I spend large portion of my life working on MySQL Performance Optimization and so MySQL Optimizer is quite important to me. For probably last 10 years I chased first Monty and later Igor with Optimizer complains and suggestions. Here are some general ideas which I think can help to make optimizer in MySQL, MariaDB or Drizzle better.
Make it Plugable Every Major optimizer change causes a lot of pain for some of the users. Even if you improve performance 99 our of 100 queries there are going to be countless users complaining about the change. Due to this problem Optimizer Team was more conservative than I think they could have been. The solution is simple – make optimizer pluggable and make it possible to stick to old optimizer behavior with new MySQL Version.
Make Cost Model Adjustable MySQL Optimizer looks at query plan in terms of disk IOs/Seeks in same way for all data sets. In practice some people have their database 100% in RAM (even for Disk tables such MyISAM or Innodb) others keep database on SSD which has completely different ratio between CPU and IO cost.
Focus on Execution Methods Performance problems can be due to optimizer picking the wrong plan, such as doing full table scan when Index access is better or because MySQL simply does not have execution method to resolve query in optimal way – loose index scan, hash join, sort merge join are all the examples of such. For me it is most important to ensure MySQL has proper ways to execute the query. It may not always pick them right but at least it allows to get query going right manually.
Zero Administration Tunables and Hints Zero Administration is great. I would love to see Optimizer which always choses the fastest plan for the query (not the plan with lowest “cost” but the one which actually gives best performance). I also recognize there are always going to be cases when Optimizer will not pick the right plan. So I would like to see tuning knobs (which relates to cost model and various optimizations) as well as simply hints. Any way MySQL could possibly execute query should be possible to force with hints. In MySQL 4.0 this was the case, in recent versions number of optimizations have been added which can’t be easily forced with hints.

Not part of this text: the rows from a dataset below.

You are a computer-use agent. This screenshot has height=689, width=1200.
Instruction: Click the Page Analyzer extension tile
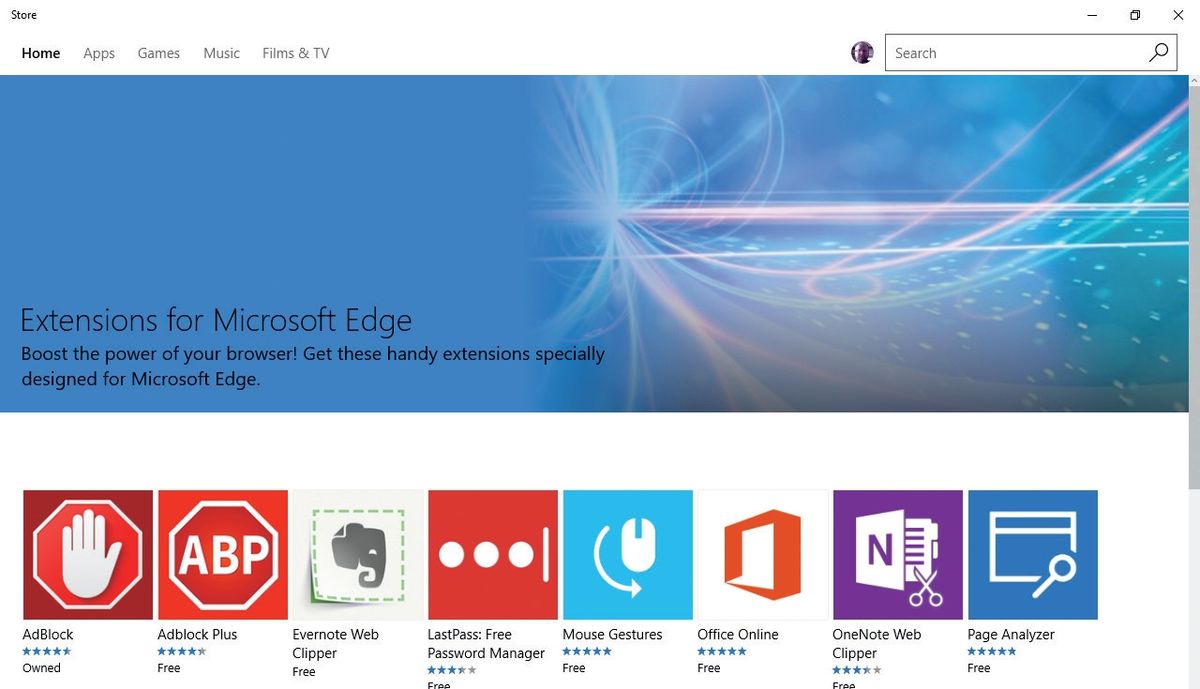click(1032, 554)
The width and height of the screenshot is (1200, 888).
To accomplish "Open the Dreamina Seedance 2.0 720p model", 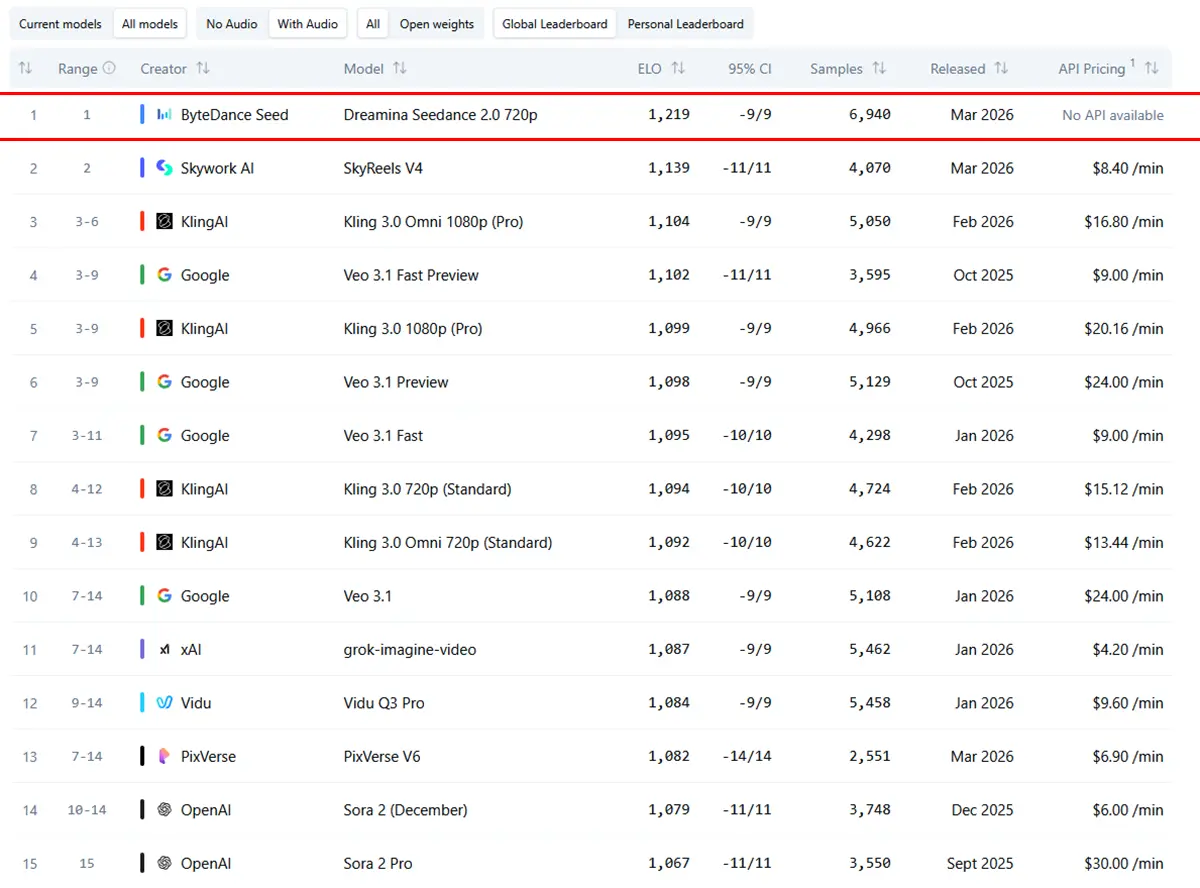I will (x=440, y=115).
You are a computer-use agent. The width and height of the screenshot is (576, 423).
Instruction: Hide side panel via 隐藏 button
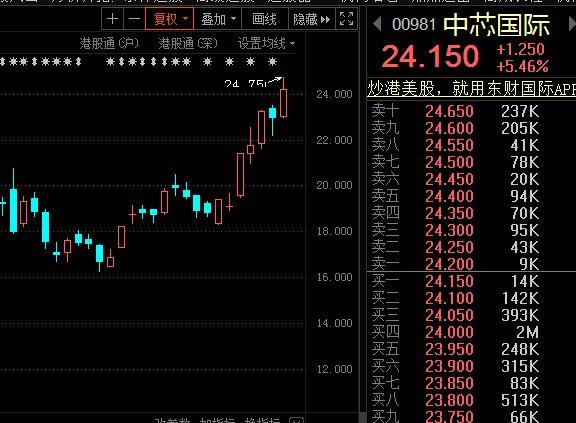[312, 19]
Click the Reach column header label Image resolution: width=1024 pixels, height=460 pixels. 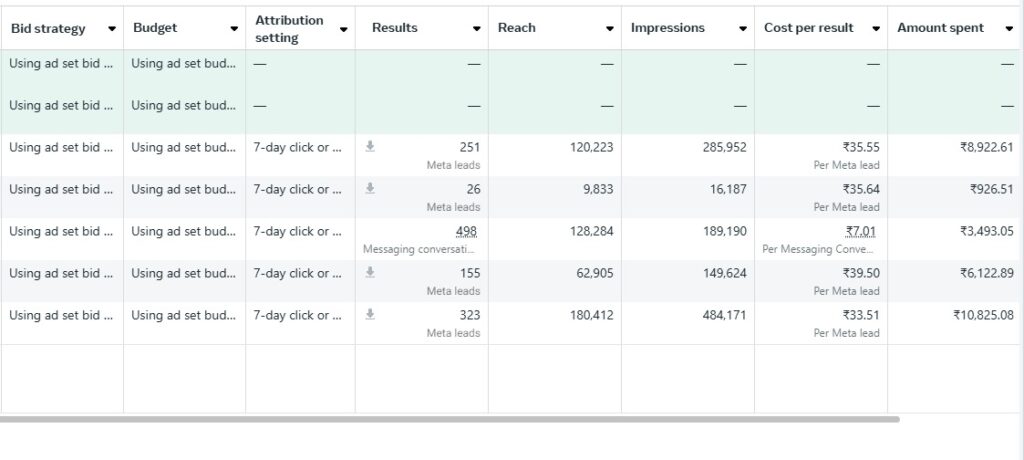[517, 28]
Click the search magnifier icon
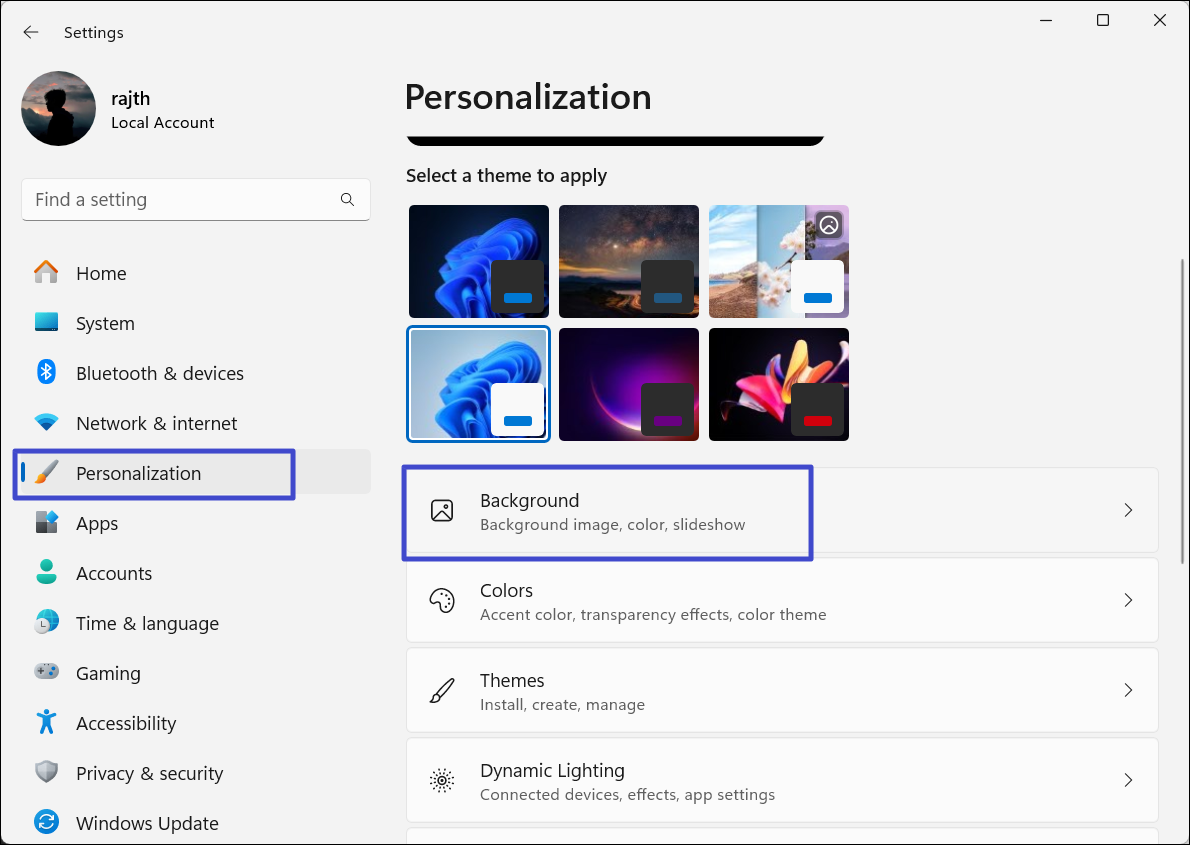Viewport: 1190px width, 845px height. [x=347, y=200]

Another benefit of having ways to force any optimizer behavior with hints (rather than by changing the code) is the data Optimizer Team can get back from customers and community – it because very easy for users to show there is the plan which works better and so let the team know which cases are not handled best by the optimizer logic.
I cannot agree more. Some database projects (for instance PostgreSQL) have the following policy: if the optimizer is wrong, then the optimizer must be fixed, and there is no point supporting hints. Rationale is this policy is supposed to increase the quality of the optimized in the long term. It may work or not work, this is debatable. I will not comment on the relative quality of Oracle/MySQL/PostgreSQL query optimizer.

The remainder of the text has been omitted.